FORMAZIONE BLSD: 5 punti fondamentali

Aggiornamento: 7 dic 2020

Negli ultimi anni la diffusione dei protocolli salvavita e dei defibrillatori all'interno della comunità ha generato una forte crescita della richiesta di corsi BLSD (Basic Life Support and Defibrillation). Indipendentemente dalle direttive, che in Italia possono cambiare addirittura da regione a regione, una cosa resta fondamentale: la qualità della rianimazione cardiopolmonare (RCP)

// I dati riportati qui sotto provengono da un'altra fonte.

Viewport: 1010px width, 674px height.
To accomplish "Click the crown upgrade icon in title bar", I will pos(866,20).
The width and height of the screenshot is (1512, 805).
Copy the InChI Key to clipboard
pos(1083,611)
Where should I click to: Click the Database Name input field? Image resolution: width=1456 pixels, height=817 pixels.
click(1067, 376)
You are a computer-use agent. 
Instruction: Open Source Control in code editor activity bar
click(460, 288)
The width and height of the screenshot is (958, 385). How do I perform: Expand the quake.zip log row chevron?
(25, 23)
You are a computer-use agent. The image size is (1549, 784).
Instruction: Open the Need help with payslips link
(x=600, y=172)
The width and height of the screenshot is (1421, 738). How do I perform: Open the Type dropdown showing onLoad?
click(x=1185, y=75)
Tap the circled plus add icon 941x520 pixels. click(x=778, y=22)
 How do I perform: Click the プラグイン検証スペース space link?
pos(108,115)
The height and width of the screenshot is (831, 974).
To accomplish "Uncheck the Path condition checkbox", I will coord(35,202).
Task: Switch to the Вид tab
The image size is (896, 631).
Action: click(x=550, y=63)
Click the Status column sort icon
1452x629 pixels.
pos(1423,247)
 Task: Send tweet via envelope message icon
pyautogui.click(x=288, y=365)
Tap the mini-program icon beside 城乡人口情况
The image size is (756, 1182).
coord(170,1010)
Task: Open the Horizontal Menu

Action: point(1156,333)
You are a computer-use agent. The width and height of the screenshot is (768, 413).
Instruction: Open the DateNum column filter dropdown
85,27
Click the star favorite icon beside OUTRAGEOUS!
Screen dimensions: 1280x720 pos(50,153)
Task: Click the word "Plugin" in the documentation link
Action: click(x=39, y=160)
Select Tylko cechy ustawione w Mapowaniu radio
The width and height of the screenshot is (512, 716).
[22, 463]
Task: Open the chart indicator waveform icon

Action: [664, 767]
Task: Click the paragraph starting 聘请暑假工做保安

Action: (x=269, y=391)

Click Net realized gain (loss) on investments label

È per questo che oltre alle ore di formazione necessarie ad automatizzare l'algoritmo BLSD e l'acquisizione delle skill necessarie ad erogare una buona RCP, ci sono dei passaggi che reputo fondamentali per consolidare queste abilità: 1) Lavorare con manichini ad alte prestazioni Parlo di simulatori che riescano a simulare resistenze toraciche diverse e dare feedback in tempo reale sulla qualità della prestazione. I manichini economici possono andare bene per eventi informativi, per educare i ragazzi, non per formare dei soccorritori professionisti. 2) Eliminare i tempi morti.  Sono già anni che ILCOR (International Liaison Committee on Resuscitation) attraverso gli studi raccolti chiarisce che ogni minuto che passa è una grossa possibilità di sopravvivenza in meno. Lo stesso vale per i momenti "hands off". Questo significa che valutazioni, cambio operatore ed altri passaggi devono durare non oltre i pochi secondi indispensabili. I passaggi lenti vanno bene nella "fase di apprendimento" del corso, poi bisogna stare sul pezzo ed adattarsi ai tempi che richiede l'esigenza reale.

3) Allungare i tempi della simulazione della RCP.  Mi capita spesso di vedere nei corsi che dopo 4-5 cicli l'esame finisca lì. Purtroppo le statistiche ci dicono che nella realtà occorre massaggiare per tanti minuti e tutte le compressioni devono essere impeccabili, dalla prima all'ultima. Quindi è bene buttare sudore sui manichini, prima di trovarsi a farlo su una persona vera.

4) Retraining Fatti spesso, non in prossimità della scadenza del brevetto e non soltanto teorici. "In my humble opinion", tutto questo però serve ad arrivare soltanto al...20% della prova..

  5) Psicologia

..C'è da aggiungere un elemento essenziale che difficilmente la formazione in aula riesce a simulare: la pressione psicologica che un evento reale, improvviso, genera sul soccorritore, la cui gestione a mio parere - in linea col noto Principio di Pareto - costituisce l'80% della performance.